5

Undefined behaviour in C++ can be really hard to debug. Is there a version of C++ and standard library which does not contain any undefined behaviour but rather throws exceptions? I understand that this will be a performance killer, but I only intend to use this version when I am programming, debugging and compiling in debug mode and don't really care about performance. Ideally this version would be portable and you would be able to easily switch on/off the undefined behaviour checks.

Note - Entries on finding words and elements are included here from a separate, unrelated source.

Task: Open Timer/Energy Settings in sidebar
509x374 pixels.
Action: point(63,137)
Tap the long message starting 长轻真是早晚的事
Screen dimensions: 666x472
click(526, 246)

For example, you could implement a safe pointer class like so (only check for null pointer, not actually if it points to a valid block of memory):

template <typename T>
class MySafePointer {
     T* value;
public:
      auto operator-> () {
          #ifndef DEBUG_MODE
          assert(value && "Trying to dereference a null pointer");          
          #endif
          return value;
      }
      /* Other Stuff*/

};

Here the user only needs to #undef DEBUG_MODE if you want to get your performance back.

Is there a library / safe version of C++ which does this?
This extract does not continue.